In my last post I looked at how teachers and resource writers can find lesson inspiration from real life experiences.
What to do, however, when uneventful days and weeks pass? When nothing seems to happen, or at least nothing worthy of transforming into ELT gold happens? (Other people may experience a quite different problem. Their lives might be altogether too risky, colourful and edgy to pool workably safe resources from).
In either case, it is time to pay Mother Google a visit. Of course, the Internet is teeming with life: with texts, clips and images just crying out to be adapted to level and shaped into engaging and original activities.
Searching for ideas online is, however, fraught with danger: the greatest one being that we can get lost in all that glittering information and entertainment, only to come to our senses hours later with nothing at all to show for our wanderings (except for perhaps, a nice little frock purchased when we inadvertently stumbled upon a quirky online clothes retailer).
We need focus. The questions we need think about in order to do this are:
- Where to start on our search?
- What are we looking for?
- What do we need to bear in mind?
The first two questions are relatively straightforward to answer.

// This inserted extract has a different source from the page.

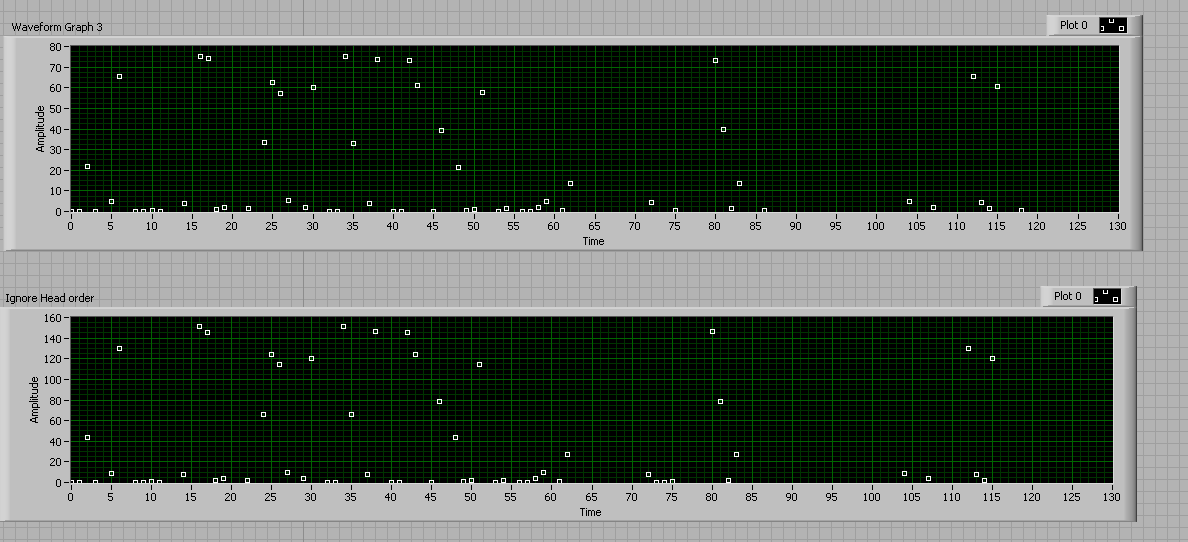The image size is (1188, 542).
Task: Click Plot 0 legend icon in Waveform Graph 3
Action: point(1112,25)
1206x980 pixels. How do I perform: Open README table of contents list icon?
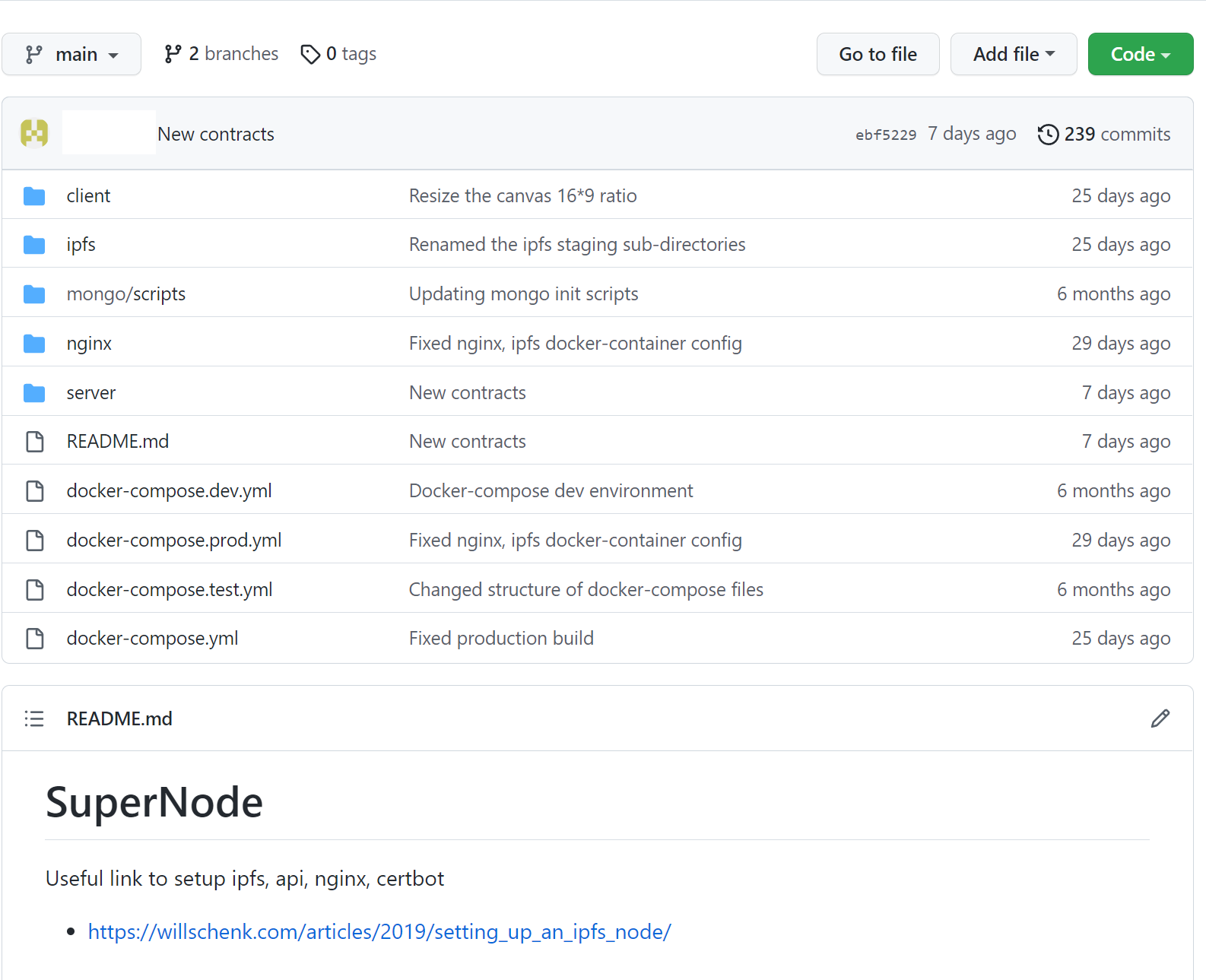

Where to start on our search?
We start our search by finding all the articles we have bookmarked (either literally or virtually) over the past few months. We all do this, don’t we? I “favourite” tweets like mad, and then have splurges when I click on all these interesting sounding links, and begin the process of separating the wheat from the chaff. Often, the articles don’t live up to their promise, but I consider it a job well done if I can use one article in ten or twenty. The next step is to shape these articles into something teachable, but as this series of posts is about the sources of inspiration (rather than the blood, sweat and tears of building texts around lessons) I’ll leave this for a later post.
What are we looking for?
Have you ever worked in an office? Have you ever taken part in a round-the-water- cooler chat? These chats are part of office life and usually focus on what someone has read (usually on Facebook) or watched on TV. Such chats are designed to relieve the tedium of office life and are all the more delicious for being snatched, rather illicitly, on company time.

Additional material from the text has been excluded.